Return verbatim every line from the first line of the data below to the line that contains "Task: Select the English", inclusive, and no further.

Data extracted from a collection:

-------------------------

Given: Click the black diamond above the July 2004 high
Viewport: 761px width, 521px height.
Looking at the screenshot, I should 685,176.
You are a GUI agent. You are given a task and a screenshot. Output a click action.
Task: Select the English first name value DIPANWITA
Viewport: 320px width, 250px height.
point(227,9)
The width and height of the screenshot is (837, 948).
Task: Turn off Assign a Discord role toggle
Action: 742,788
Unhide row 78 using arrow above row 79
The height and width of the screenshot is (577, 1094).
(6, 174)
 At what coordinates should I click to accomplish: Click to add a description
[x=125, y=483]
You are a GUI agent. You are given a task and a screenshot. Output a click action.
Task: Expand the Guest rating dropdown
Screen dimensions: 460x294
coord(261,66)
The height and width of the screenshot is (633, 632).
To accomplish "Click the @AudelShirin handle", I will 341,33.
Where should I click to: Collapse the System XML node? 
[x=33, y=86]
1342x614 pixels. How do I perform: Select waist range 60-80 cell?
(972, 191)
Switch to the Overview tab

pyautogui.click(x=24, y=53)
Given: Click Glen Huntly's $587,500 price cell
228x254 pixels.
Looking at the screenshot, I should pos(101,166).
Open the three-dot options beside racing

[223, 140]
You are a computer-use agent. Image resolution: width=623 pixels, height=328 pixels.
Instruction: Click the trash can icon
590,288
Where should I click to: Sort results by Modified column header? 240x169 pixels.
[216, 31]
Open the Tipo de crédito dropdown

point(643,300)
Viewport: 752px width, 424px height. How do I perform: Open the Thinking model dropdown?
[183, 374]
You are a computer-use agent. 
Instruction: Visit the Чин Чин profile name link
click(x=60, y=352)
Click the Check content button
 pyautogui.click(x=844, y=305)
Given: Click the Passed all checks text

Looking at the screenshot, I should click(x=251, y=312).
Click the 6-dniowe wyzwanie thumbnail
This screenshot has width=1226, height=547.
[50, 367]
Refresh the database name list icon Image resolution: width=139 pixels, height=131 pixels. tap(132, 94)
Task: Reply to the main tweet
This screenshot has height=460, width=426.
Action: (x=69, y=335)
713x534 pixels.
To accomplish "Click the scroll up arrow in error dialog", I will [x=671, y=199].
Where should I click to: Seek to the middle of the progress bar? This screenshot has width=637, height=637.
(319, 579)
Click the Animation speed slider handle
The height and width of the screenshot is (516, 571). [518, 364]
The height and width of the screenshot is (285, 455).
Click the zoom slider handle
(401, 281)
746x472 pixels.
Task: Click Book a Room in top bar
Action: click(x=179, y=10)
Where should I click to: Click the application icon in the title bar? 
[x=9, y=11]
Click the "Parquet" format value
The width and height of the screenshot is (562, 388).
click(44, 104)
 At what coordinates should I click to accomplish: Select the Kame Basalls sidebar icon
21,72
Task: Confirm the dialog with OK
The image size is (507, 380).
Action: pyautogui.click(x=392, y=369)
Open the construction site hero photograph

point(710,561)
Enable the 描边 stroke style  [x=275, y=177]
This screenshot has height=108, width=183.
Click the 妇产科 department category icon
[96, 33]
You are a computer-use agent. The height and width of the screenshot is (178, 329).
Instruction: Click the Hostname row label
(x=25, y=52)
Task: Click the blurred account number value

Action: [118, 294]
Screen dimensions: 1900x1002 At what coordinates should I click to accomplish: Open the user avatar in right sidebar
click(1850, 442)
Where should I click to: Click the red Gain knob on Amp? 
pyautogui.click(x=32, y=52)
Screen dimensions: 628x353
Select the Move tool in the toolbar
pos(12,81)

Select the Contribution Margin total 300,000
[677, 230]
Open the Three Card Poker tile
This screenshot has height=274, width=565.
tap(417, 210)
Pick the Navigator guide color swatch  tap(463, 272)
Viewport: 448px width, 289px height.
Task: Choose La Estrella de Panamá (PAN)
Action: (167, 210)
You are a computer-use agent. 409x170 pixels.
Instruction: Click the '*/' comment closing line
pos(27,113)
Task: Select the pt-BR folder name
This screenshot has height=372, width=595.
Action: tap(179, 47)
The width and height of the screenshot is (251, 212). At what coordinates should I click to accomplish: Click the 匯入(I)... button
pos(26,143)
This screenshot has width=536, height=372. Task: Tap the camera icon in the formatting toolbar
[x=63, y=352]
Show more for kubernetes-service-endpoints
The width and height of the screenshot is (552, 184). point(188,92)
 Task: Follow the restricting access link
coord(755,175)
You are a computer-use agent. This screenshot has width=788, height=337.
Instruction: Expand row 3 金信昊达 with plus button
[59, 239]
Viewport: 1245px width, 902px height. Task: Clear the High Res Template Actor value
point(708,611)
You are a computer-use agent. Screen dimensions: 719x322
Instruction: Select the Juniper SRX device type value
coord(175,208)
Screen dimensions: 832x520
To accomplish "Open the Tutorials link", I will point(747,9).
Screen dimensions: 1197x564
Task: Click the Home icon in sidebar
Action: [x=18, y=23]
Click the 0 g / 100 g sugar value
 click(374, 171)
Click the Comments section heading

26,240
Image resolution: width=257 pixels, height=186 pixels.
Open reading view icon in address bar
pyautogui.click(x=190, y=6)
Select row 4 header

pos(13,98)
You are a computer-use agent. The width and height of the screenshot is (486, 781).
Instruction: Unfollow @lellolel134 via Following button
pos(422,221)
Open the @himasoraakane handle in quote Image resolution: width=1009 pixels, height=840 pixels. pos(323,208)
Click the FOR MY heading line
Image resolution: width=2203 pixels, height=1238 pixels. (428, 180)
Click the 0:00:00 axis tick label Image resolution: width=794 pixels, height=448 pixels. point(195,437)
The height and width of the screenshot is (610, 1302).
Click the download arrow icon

-------------------------

## Output of the exercise
Given: Click the black diamond above the July 2004 high
Viewport: 761px width, 521px height.
Looking at the screenshot, I should 685,176.
You are a GUI agent. You are given a task and a screenshot. Output a click action.
Task: Select the English first name value DIPANWITA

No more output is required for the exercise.